■ **HOW TO COMPLETE THIS TASK**
Every line below that carries the word "node" needs to be copied.

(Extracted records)
>>>
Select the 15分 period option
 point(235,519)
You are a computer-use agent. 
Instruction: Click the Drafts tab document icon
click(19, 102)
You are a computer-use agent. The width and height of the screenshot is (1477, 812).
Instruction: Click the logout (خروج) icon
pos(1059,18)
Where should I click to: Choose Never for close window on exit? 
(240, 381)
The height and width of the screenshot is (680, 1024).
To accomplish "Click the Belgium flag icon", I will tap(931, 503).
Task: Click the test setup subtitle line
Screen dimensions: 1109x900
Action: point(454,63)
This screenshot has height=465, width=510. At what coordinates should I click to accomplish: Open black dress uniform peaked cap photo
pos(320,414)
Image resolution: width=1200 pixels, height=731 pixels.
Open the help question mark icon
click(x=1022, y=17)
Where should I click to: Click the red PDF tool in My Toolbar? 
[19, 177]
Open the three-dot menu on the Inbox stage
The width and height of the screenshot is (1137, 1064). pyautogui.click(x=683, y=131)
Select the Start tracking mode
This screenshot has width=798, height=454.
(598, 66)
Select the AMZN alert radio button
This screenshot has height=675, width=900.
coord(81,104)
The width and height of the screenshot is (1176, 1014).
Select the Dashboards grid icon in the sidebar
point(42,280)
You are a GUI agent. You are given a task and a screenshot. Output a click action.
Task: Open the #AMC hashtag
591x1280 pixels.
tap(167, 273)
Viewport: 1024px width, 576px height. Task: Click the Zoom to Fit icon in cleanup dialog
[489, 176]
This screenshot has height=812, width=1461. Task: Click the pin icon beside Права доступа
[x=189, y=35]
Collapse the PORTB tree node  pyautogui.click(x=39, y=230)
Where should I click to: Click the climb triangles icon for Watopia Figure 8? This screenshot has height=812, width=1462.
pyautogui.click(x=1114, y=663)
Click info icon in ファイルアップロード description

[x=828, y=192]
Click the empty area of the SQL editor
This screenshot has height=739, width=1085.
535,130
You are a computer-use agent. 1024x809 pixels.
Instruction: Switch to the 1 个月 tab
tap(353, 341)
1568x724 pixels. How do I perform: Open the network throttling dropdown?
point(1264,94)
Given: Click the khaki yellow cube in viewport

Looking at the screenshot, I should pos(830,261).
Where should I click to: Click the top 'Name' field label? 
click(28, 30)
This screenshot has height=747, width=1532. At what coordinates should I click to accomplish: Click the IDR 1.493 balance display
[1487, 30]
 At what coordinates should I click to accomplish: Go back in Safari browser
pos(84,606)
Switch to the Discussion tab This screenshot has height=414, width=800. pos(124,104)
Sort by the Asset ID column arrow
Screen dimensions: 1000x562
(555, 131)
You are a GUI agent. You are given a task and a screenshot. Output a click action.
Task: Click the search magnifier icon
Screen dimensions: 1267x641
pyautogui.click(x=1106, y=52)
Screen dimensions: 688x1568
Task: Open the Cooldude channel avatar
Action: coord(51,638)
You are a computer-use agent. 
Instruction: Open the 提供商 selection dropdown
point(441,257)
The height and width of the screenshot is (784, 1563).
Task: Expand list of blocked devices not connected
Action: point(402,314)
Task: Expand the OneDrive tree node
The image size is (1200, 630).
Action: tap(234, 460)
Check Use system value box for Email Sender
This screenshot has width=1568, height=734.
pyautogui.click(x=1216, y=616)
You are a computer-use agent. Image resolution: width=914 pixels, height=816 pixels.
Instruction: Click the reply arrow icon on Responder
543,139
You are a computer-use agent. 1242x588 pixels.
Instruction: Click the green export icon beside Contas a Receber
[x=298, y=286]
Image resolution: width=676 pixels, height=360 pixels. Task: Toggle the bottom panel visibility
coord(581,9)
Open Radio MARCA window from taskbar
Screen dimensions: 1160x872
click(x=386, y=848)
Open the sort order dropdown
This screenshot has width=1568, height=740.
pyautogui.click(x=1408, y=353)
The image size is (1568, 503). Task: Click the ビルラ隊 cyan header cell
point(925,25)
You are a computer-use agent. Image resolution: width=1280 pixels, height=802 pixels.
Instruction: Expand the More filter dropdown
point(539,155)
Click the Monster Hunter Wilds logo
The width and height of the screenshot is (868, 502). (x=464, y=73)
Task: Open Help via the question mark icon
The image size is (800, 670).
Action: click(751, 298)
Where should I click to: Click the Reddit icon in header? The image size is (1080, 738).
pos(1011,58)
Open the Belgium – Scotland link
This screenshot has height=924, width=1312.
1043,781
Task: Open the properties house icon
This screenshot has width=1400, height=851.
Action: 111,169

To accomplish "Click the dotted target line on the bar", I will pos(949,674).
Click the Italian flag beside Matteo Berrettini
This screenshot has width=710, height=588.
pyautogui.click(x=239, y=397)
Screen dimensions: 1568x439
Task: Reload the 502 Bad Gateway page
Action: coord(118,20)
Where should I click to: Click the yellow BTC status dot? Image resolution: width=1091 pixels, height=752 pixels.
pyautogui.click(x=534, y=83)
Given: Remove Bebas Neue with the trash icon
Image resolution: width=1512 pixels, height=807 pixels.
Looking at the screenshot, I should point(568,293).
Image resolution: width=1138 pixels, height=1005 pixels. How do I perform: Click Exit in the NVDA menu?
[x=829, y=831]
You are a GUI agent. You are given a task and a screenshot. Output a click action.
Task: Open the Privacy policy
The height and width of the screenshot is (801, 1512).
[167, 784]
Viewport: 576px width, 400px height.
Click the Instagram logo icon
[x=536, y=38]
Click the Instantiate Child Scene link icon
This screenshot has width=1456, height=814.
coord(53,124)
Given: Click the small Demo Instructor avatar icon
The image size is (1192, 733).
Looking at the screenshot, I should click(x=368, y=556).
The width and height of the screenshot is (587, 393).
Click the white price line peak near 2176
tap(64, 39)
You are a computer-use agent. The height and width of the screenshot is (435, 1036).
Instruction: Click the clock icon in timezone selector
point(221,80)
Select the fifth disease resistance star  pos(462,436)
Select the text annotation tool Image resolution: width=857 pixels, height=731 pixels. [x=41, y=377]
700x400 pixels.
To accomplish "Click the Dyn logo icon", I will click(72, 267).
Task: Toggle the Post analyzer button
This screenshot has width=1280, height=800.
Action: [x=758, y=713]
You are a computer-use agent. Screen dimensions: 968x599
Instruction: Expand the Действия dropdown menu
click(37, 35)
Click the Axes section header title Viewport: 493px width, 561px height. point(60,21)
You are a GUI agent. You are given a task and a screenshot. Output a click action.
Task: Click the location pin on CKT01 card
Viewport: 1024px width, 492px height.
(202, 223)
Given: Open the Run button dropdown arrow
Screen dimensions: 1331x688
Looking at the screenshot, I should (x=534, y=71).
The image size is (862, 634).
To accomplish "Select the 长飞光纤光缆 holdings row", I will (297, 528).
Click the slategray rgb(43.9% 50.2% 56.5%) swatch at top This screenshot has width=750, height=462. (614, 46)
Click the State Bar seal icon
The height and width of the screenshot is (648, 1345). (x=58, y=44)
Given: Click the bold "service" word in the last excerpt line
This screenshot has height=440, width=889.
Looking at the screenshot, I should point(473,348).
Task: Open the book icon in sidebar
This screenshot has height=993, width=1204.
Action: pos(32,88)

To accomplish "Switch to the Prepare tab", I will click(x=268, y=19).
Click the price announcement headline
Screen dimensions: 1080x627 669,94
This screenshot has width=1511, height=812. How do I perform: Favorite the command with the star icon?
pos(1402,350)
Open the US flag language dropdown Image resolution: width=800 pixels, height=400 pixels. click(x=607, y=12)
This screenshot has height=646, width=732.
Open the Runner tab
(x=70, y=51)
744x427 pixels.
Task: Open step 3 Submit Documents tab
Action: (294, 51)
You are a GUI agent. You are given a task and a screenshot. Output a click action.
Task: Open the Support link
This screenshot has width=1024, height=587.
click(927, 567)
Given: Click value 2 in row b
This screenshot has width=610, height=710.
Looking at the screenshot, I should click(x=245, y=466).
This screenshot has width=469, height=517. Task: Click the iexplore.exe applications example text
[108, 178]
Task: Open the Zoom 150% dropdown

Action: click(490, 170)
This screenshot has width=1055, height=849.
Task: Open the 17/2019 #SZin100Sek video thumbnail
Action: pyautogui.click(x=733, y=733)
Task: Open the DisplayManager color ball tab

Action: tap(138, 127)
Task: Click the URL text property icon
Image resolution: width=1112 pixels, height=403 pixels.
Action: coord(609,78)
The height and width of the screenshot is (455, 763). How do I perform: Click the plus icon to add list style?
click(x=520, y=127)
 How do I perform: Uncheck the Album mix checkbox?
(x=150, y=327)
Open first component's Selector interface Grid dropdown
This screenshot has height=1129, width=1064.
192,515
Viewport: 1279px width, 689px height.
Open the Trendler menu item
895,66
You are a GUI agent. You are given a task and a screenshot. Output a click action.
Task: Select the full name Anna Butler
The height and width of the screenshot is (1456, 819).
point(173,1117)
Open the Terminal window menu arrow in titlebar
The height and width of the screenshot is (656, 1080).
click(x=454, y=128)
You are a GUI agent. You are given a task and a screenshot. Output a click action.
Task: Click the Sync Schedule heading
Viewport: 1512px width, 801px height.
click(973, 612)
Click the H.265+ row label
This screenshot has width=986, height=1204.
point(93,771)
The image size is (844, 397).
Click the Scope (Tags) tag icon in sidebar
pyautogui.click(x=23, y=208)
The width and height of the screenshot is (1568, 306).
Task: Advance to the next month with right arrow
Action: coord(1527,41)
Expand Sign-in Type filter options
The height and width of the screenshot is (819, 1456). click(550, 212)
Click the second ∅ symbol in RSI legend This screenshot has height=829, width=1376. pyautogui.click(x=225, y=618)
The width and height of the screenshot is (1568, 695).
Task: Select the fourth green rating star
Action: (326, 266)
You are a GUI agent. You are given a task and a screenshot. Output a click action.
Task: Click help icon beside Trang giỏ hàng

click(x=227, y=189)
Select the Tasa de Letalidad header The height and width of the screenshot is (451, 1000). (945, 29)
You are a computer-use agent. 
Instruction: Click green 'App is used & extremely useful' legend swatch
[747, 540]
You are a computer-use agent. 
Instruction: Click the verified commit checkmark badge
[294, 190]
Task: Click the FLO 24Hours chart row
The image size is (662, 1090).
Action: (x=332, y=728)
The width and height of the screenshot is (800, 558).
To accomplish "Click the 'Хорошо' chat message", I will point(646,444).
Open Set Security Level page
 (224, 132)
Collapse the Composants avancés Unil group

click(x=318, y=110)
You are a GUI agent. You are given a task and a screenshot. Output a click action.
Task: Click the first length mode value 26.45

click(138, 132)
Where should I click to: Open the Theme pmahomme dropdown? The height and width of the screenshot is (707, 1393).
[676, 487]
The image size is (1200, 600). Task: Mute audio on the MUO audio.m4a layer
<<<
■ **ANSWER SECTION**
Collapse the PORTB tree node  pyautogui.click(x=39, y=230)
Task: Expand the OneDrive tree node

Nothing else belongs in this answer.